The Corner

Economy & Business

About That Allegedly Devastating Response to the Google Memo

A number of people have pointed me to this response to the memo I wrote about over the weekend. (The response is written by a former Google engineer, the original memo by a current one.) So let’s go through its three major points one-by-one.

The most striking thing about the piece is that while (a) the most offensive thing about the original memo was apparently its claims about sex differences and (b) the Left is treating this response as the definitive takedown of the original memo, the post says . . . nothing . . . about sex differences. The author just blows right past that point:

If anyone wishes to provide details as to how nearly every statement about gender in that entire document is actively incorrect, and flies directly in the face of all research done in the field for decades, they should go for it. But I am neither a biologist, a psychologist, nor a sociologist, so I’ll leave that to someone else.

(By the way, if you’d like to read a bit about the science, I recommend this Stanford Medicine profile of researchers working in the area, as well as this from-2005-but-still-great debate between Steven Pinker and Elizabeth Spelke, both of Harvard.)

The author then argues that the original memo-writer misunderstands the skill mix that a software engineer needs. I won’t wade into a debate between two software engineers about what a software engineer does, but it’s worth quoting this point at length and seeing to what extent it undermines the original memo:

People who haven’t done engineering, or people who have done just the basics, sometimes think that what engineering looks like is sitting at your computer and hyper-optimizing an inner loop, or cleaning up a class API. We’ve all done this kind of thing, and for many of us (including me) it’s tremendous fun. And when you’re at the novice stages of engineering, this is the large bulk of your work: something straightforward and bounded which can be done right or wrong, and where you can hone your basic skills.

But it’s not a coincidence that job titles at Google switch from numbers to words at a certain point.

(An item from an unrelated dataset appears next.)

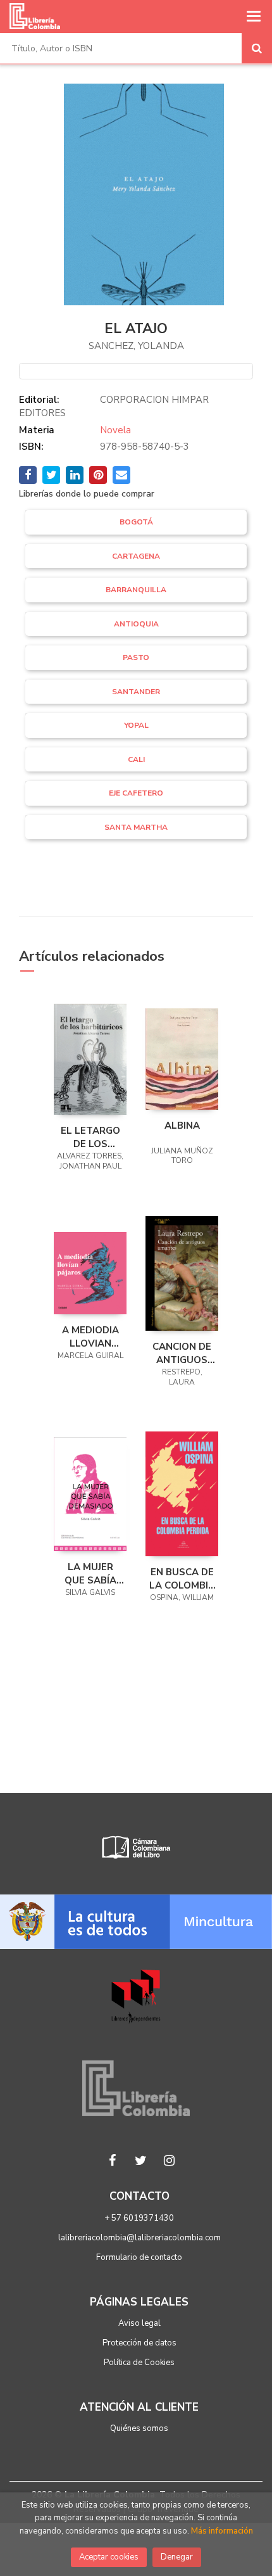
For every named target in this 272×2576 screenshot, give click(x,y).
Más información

That’s precisely the point at which you have, in a way, completed your first apprenticeship: you can operate independently without close supervision. And this is the point where you start doing real engineering.

Engineering is not the art of building devices; it’s the art of fixing problems. Devices are a means, not an end. Fixing problems means first of all understanding them — and since the whole purpose of the things we do is to fix problems in the outside world, problems involving people, that means that understanding people, and the ways in which they will interact with your system, is fundamental to every step of building a system.

 . . . 

Essentially, engineering is all about cooperation, collaboration, and empathy for both your colleagues and your customers.

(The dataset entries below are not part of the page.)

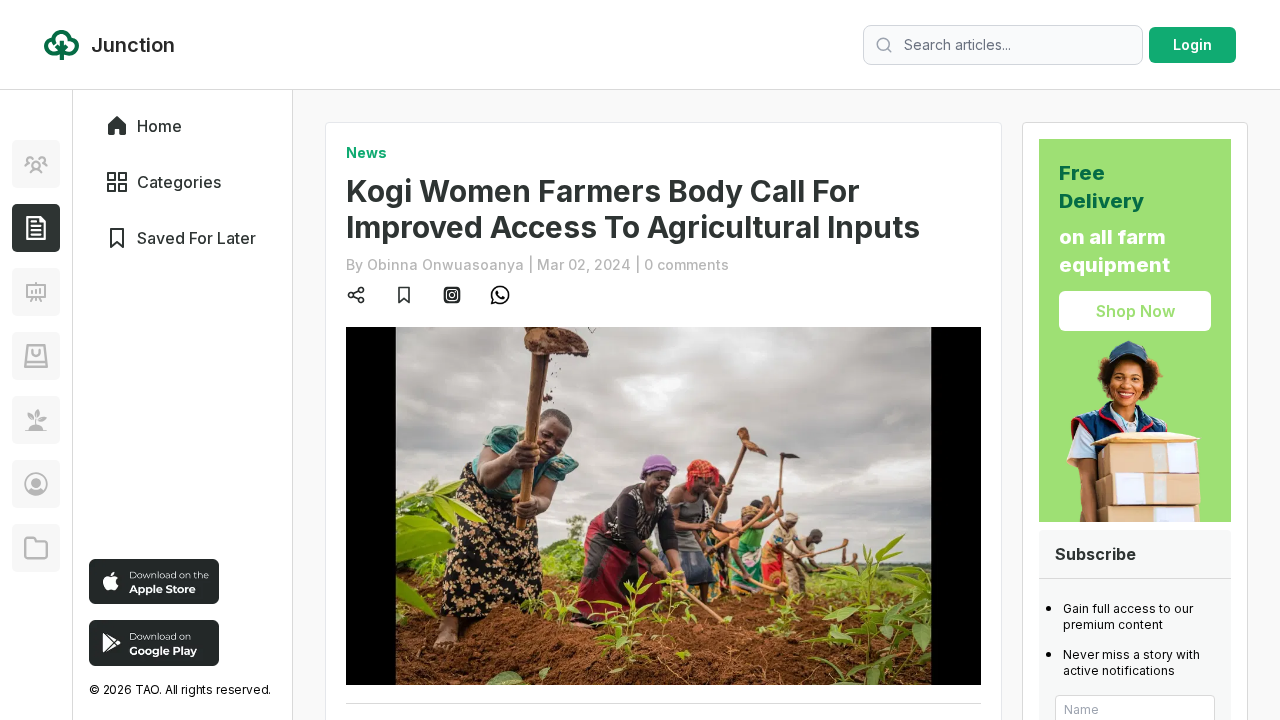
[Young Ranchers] (36, 292)
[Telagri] (36, 420)
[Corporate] (36, 548)
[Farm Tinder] (36, 356)
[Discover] (36, 164)
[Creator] (36, 484)
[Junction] (36, 228)
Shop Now (1135, 311)
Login (1192, 44)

Again, I won’t try to mediate a software-engineering debate between this guy and the original writer. I’m not a software engineer. But even this guy sure seems to think that to become a software engineer, you have to spend a lot of time in the early stages learning how to program a computer. If there are sex differences in the ability or desire to do that, as the original memo claimed, those differences will still create a gender disparity. So even if we accept the above view of what a software engineer does, the original memo’s broader points still stand.

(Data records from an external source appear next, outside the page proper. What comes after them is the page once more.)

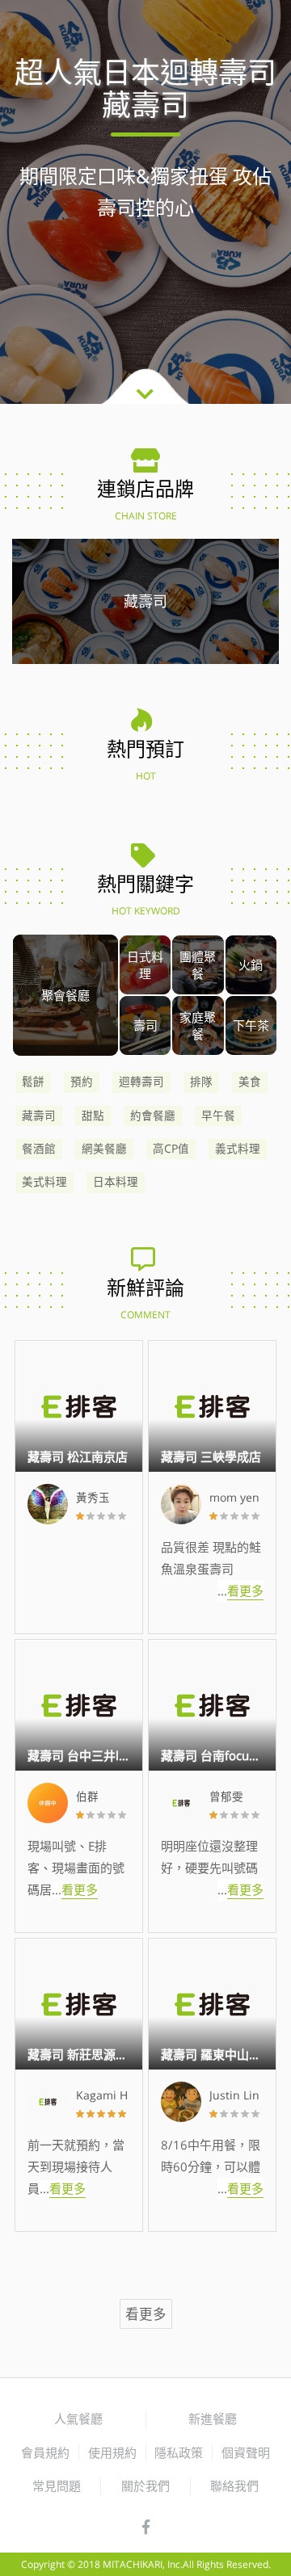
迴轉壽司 (141, 1081)
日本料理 (115, 1182)
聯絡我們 (234, 2485)
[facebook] (146, 2527)
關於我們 (145, 2485)
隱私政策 (178, 2452)
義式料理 (237, 1148)
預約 (81, 1081)
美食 (249, 1081)
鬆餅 (33, 1081)
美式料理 (44, 1182)
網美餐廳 (104, 1148)
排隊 (201, 1081)
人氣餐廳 (78, 2418)
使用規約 (112, 2452)
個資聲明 (245, 2452)
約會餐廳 (152, 1115)
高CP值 (171, 1148)
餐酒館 (39, 1148)
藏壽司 (39, 1115)
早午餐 (218, 1115)
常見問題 (56, 2485)
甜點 (93, 1115)
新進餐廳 (212, 2418)
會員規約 (45, 2452)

Finally, the author of the new piece claims the memo created an HR problem:

You just put out a manifesto inside the company arguing that some large fraction of your colleagues are at root not good enough to do their jobs, and that they’re only being kept in their jobs because of some political ideas. . . . 

Do you understand that at this point, I could not in good conscience assign anyone to work with you? I certainly couldn’t assign any women to deal with this, a good number of the people you might have to work with may simply punch you in the face, and even if there were a group of like-minded individuals I could put you with, nobody would be able to collaborate with them. You have just created a textbook hostile workplace environment.

First, the memo didn’t claim that “some large fraction” of employees at Google shouldn’t be there. (It certainly didn’t say that women in general shouldn’t be, if that’s what’s implied by “some large fraction of your colleagues.”) It did mention the existence of hiring preferences and argue against them, but it also offered an entire section of “Non-discriminatory ways to reduce the gender gap” as alternatives.

More broadly, though: You could have a company culture in which people outside the HR department aren’t supposed to spend their work time debating politically charged HR issues. But that doesn’t seem to be the culture that Google has or wants. And if you’re going to have a discussion about the gender gap in tech, it doesn’t really work if you then censor all but one explanation for said gap.

You especially can’t say it creates a “hostile workplace environment” for a man (or conservative of either sex) to talk about gender differences but not for a woman (or liberal) to say that her coworkers are biased and that’s why there’s a gap. If the latter can still be assigned to work with men without fear that she’ll apply her statistical generalizations to them personally, or that they’ll be so beside themselves with rage they can’t function, the former can still be assigned to work with women.

It’s entirely possible to work with someone you disagree with about politics or human nature. Heck, some of us even marry such people.